__EXERCISE BRIEF__.
The expected output is an exact copy of the lines from the one containing "Given: Select the React skill tag" to the final line below, minus any pictures.
—————
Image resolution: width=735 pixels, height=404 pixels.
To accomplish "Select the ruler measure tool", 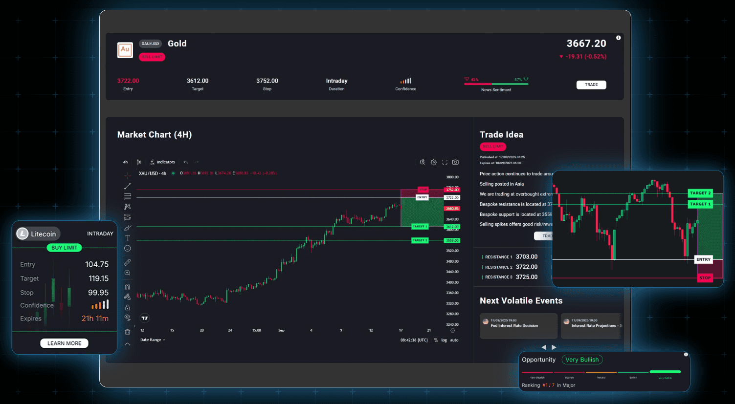I will [x=128, y=262].
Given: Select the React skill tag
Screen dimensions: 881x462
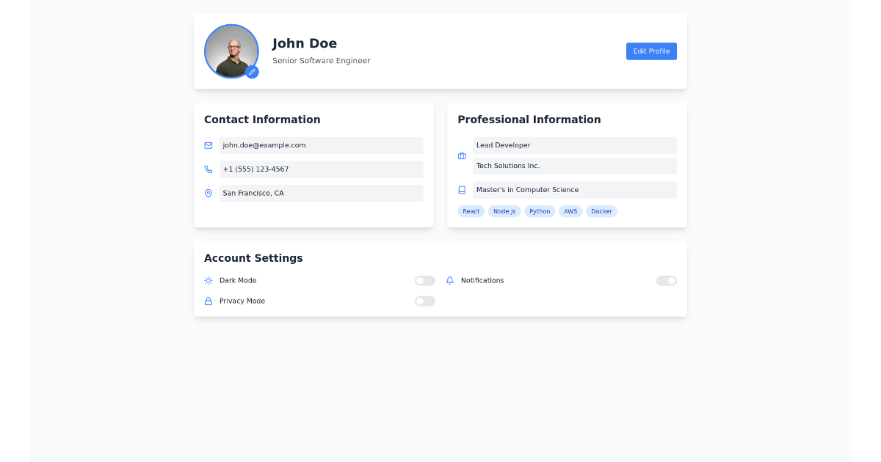Looking at the screenshot, I should pos(471,211).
—————
__TASK OUTPUT__.
Given: Select the React skill tag
Screen dimensions: 881x462
Looking at the screenshot, I should pos(471,211).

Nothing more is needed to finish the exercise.